Trump Didn’t Read the Fine Print on His Election Win
The next to last draft of this column started with the line: “Both consumers and the markets are showing serious signs of the jitters.”
But then my plane landed, and I checked the markets again, once they had closed for the day. At that point, “jitters” seemed like a bit of an understatement. The Dow average of 30 major stocks dropped 890 points for the day, a decline of 2.08 percent and 4 percent below its level at the time of President Trump’s election last November. The broad-based S&P 500 declined by 2.7 percent and the Nasdaq Composite dropped by 4 percent. Taken together, these are not the signs of investors who are getting tired of winning.
The behavior of investors comes on top of the growing concern among consumers, whose spending represents about 70 percent of the U.S. economy.
The prospect of widespread tariffs has taken the trade-policy debate from the abstract to the very real. Increasingly, tariffs are seen less as giving the finger to countries that some think have taken advantage of us, and more as an act of cutting off your nose to spite your face.
We are all quite familiar with the politics of it. Trump’s base will not be concerned in the least, those in the opposition would be sour no matter what, but watch those in that narrow and more malleable slice in the middle who are not locked in for either side. While they tend to read, watch, and listen to less news than partisans and typically are slow to react to political events, persistent inflation and the higher interest rates that come from efforts to tap down the inflation do get their attention.
Even before his start in politics in 2015, Donald Trump had come across to many as impulsive. But since the last few months of his campaign and into the early part of his second term, he’s more aptly described as erratic. Words and acts previously seen as petty now seem vindictive. With worries about reelection prospects no longer applicable, the prospect of “letting Trump be Trump” is appearing even more problematic.
The stop-and-go on tariffs and sanctions against Canada and Mexico is hardly reassuring to those who had come to question his judgment on problems domestic and foreign. Those more high-minded worry about America’s place in the world, the leadership position the U.S. enjoyed for three-quarters of a century, and our closest and longest-standing allies not only no longer trusting us but seeing us as a bully. The Oval Office conflagration between Trump, Vice President J.D. Vance, and Ukrainian President Volodymyr Zelensky only underscored those concerns.

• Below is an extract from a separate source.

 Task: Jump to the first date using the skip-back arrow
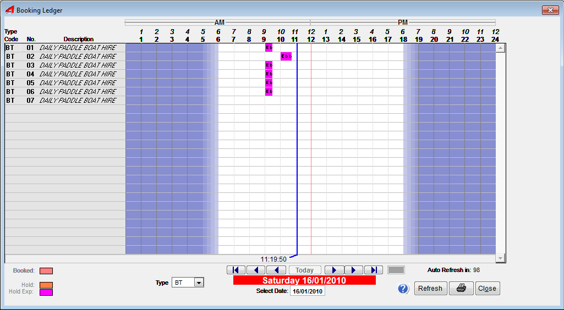[236, 270]
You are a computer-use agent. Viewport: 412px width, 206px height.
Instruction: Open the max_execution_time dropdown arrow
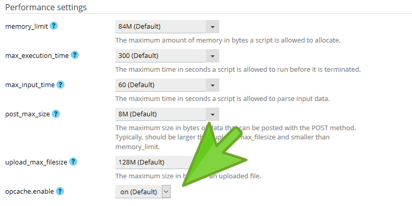point(212,55)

Others are concerned with more pedestrian things like putting food on the table and ability to pay their rent or mortgage.
We are living in an era in which more swing voters cast their ballots against someone or something rather than for them. Trump seems not to realize that these swing voters did not invite him into the White House. Instead, they pushed out both the previous tenant as well as the sub-tenant. Just as the 2020 election was a referendum on Trump, in which former Vice President Joe Biden had little to do with the outcome, 2024 was more about the Biden-Harris administration than Trump. In both cases, the incumbent (or the stand-in incumbent, in Kamala Harris’s case) was rejected.

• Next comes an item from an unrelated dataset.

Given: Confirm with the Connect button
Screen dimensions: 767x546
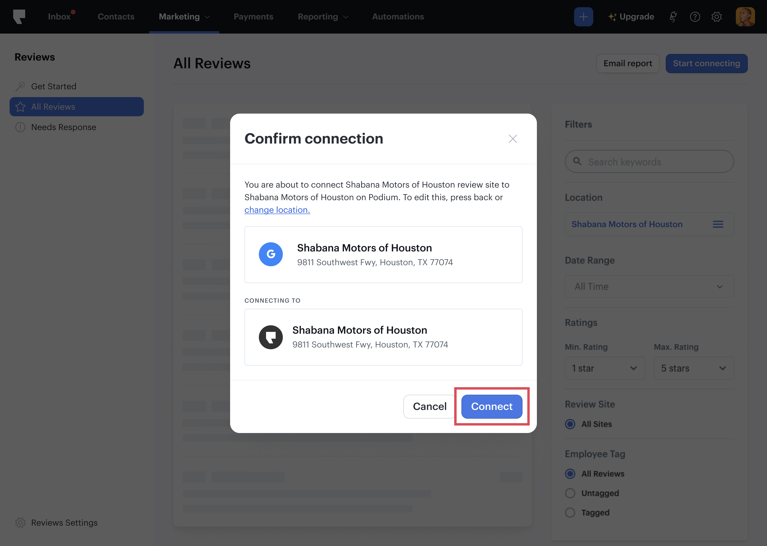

Trump’s sweep of the seven swing states obscures the recollection that the race had been close all the way to Election Day. A critical sliver of about 2 or 3 percent of voters in swing states held out, quite familiar with Trump but not so much with Harris. They seemed to be waiting to hear Harris say what she would do differently than Biden, but she never did. As a result, the group moved, en masse, into the Trump column. Their fear of the unknown was greater than that of the known quantity.
Come Friday, there could be some kind of government shutdown. Nine times out of 10 in these situations, just as nerves approach a breaking point, an accommodation is worked out. Could this become a 1-in-10 that actually does blow up? Of course.
But there are lots of adverse outcomes with higher probabilities than that. In the absence of a depression, the overall cost of living is not going to go down, even if the price of some individual commodities, goods, or services drops.
Trump didn’t read the fine print before the election. It is one thing for the cost of living to remain higher than it was just a few years earlier. It is something else for it to skyrocket. The cumulative rise in the cost of living matters more than the individual month's inflation rate.
As pivotal as this week (at least on a Monday) seems likely to be, there are going to be plenty more for the rest of next year and for that matter, the next as well. Misinterpreting an election is an egregious sin in our politics: If an elected official doesn’t know why they won, it’s hard for them to know how to govern.